Al via lo shopping natalizio degli italiani che destineranno quest'anno per regali un budget complessivo di 221 euro a famiglia, con un leggero incremento del 2% rispetto allo scorso anno. È quanto emerge da una analisi della Coldiretti sui consumi di Natale in occasione dell'apertura dei tradizionali mercatini a partire dalla fiera degli "Oh bej oh bej" a Milano, sulla base della Xmas Survey della Deloitte. La spesa in regali degli italiani per feste di fine 2019 - sottolinea la Coldiretti - è superiore del 15% ai 193 euro a famiglia messi a budget in media in Europa, dove gli inglesi sono al vertice della classifica con una spesa di 336 euro a famiglia e in fondo ci sono gli olandesi con appena 122 euro. 

Si conferma anche - precisa la Coldiretti - una spinta verso regali utili e all'interno della famiglia, tra i parenti e gli amici si preferisce scegliere oggetti o servizi a cui non è stato possibile accedere durante l'anno.

Tra i regali più gettonati, libri, vestiti e scarpe, soldi, prodotti di bellezza e l'enogastronomia anche per l'affermarsi di uno stile di vita attento alla riscoperta della tradizione a tavola, che si esprime con la preparazione fai da te di ricette personali per serate speciali o con omaggi per gli amici che ricordano i sapori e i profumi della tradizione.

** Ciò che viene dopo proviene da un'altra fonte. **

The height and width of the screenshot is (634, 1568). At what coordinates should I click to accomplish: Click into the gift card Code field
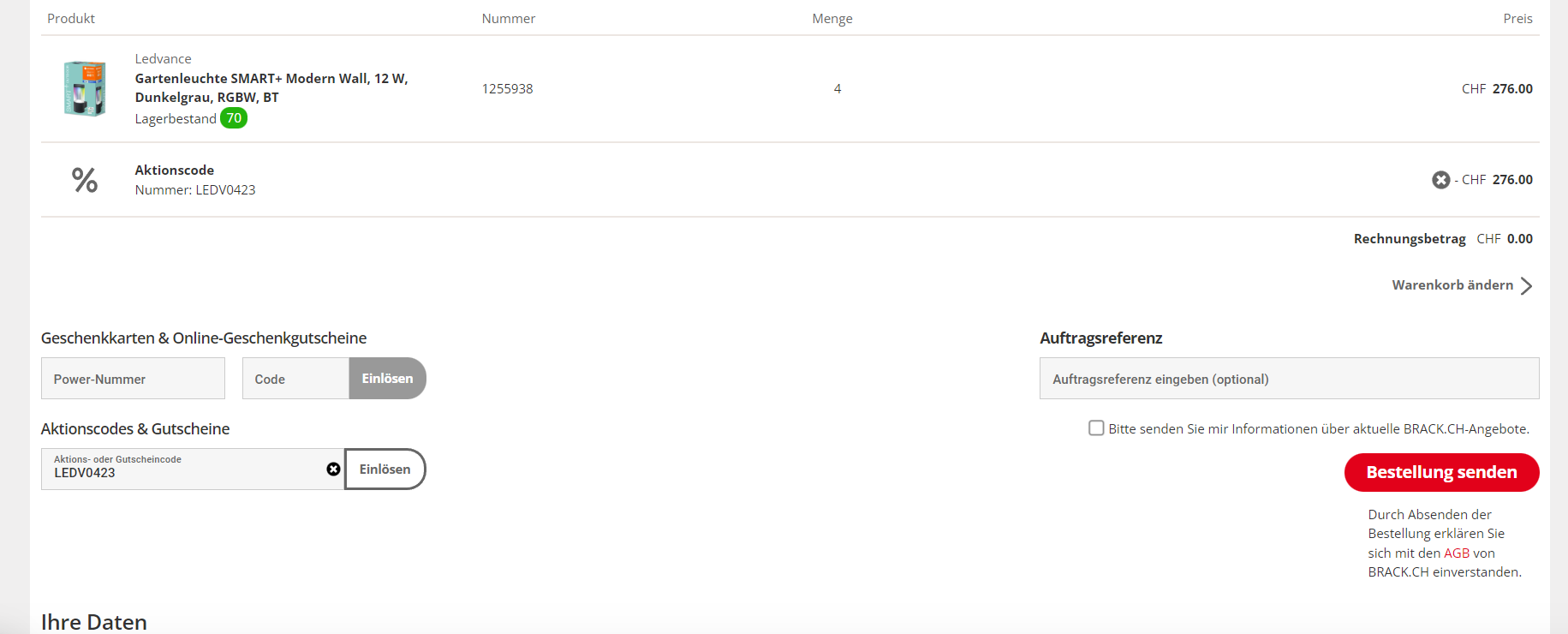click(x=295, y=379)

Da segnalare - afferma la Coldiretti - la preferenza accordata all'acquisto di prodotti Made in Italy anche per aiutare l'economia nazionale e garantire maggiori opportunità di lavoro a sostegno della ripresa Resistono i tradizionali luoghi di consumo ma un successo - continua la Coldiretti - viene rilevato per i mercatini che per le festività si moltiplicano nelle città e nei luoghi di villeggiatura e che garantiscono spesso la possibilità di trovare regali ad "originalità garantita" al giusto prezzo. Un orientamento che - conclude la Coldiretti - riguarda anche l'alimentazione con la ricerca di prodotti del territorio da acquistare direttamente dal produttore nei mercati degli agricoltori di Campagna Amica.